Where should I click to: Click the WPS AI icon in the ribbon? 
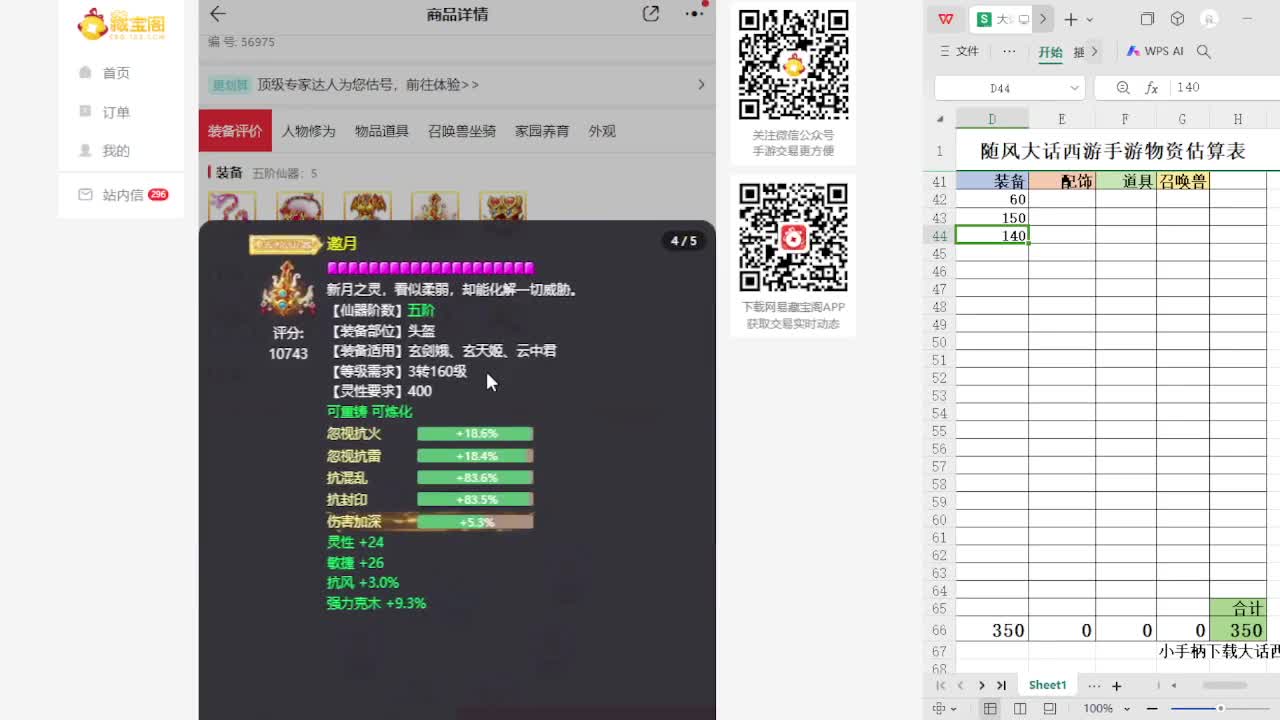[x=1135, y=50]
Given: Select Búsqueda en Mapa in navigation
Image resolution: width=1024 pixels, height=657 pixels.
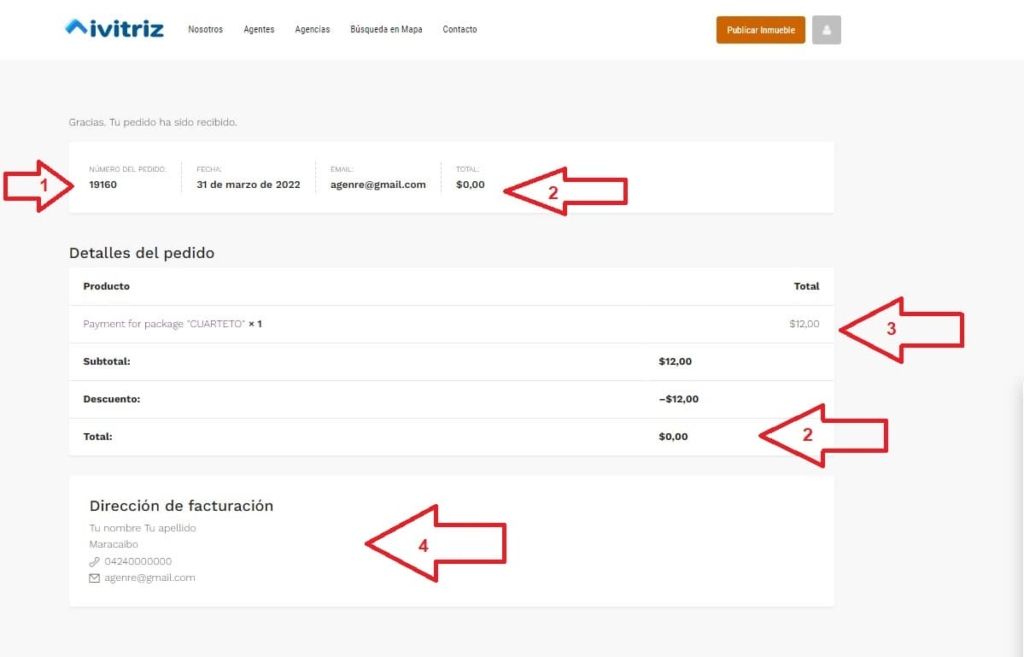Looking at the screenshot, I should [x=386, y=30].
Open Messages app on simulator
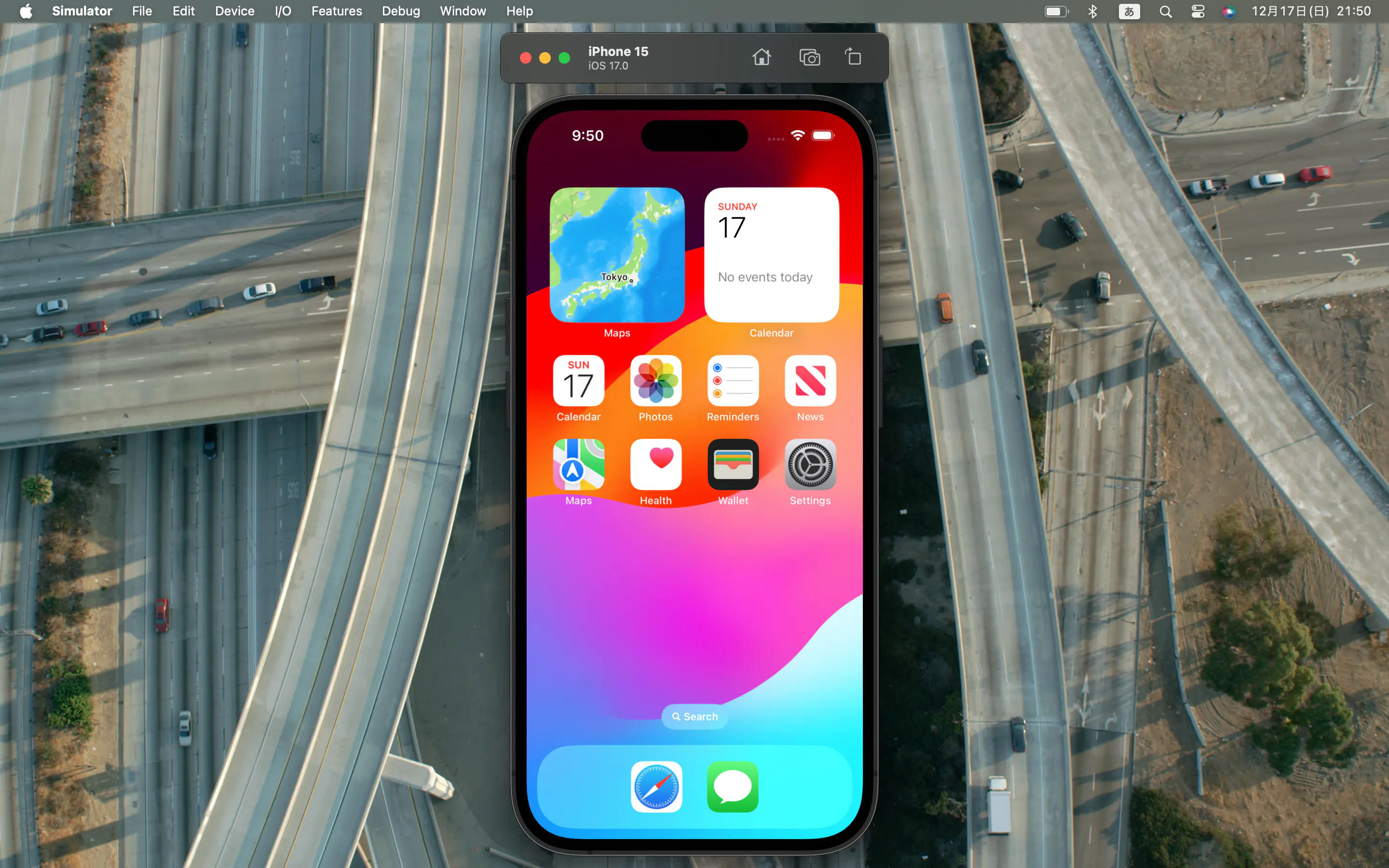 click(733, 787)

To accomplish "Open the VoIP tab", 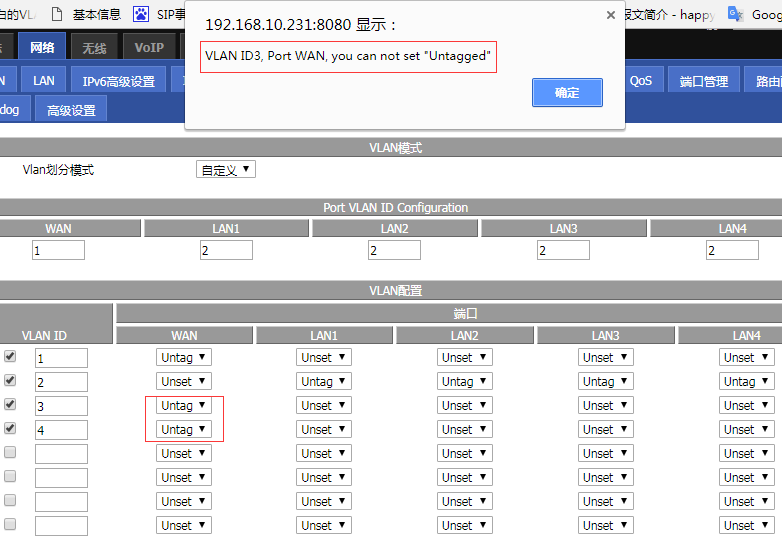I will [149, 47].
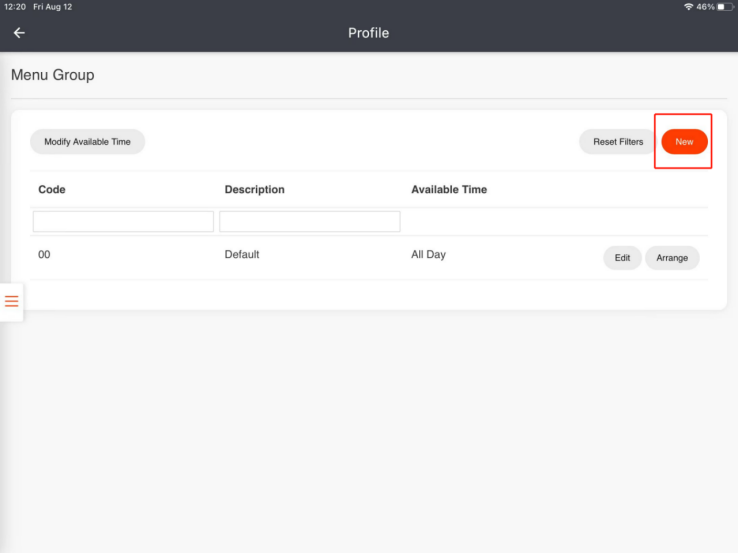This screenshot has height=554, width=738.
Task: Click the Reset Filters button
Action: pyautogui.click(x=618, y=142)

◆ STATED GOAL
Rewrite the items from the very start through the line containing "click(733, 787)", renaming "simulator" to "emulator" and leaving everything else as it is. Don't include the pictures in your answer.

◆ FULL SOLUTION
Where should I click to: Click the WPS AI icon in the ribbon? 
[x=1135, y=50]
Given: Select Búsqueda en Mapa in navigation
Image resolution: width=1024 pixels, height=657 pixels.
Looking at the screenshot, I should [x=386, y=30].
Open Messages app on emulator
 click(733, 787)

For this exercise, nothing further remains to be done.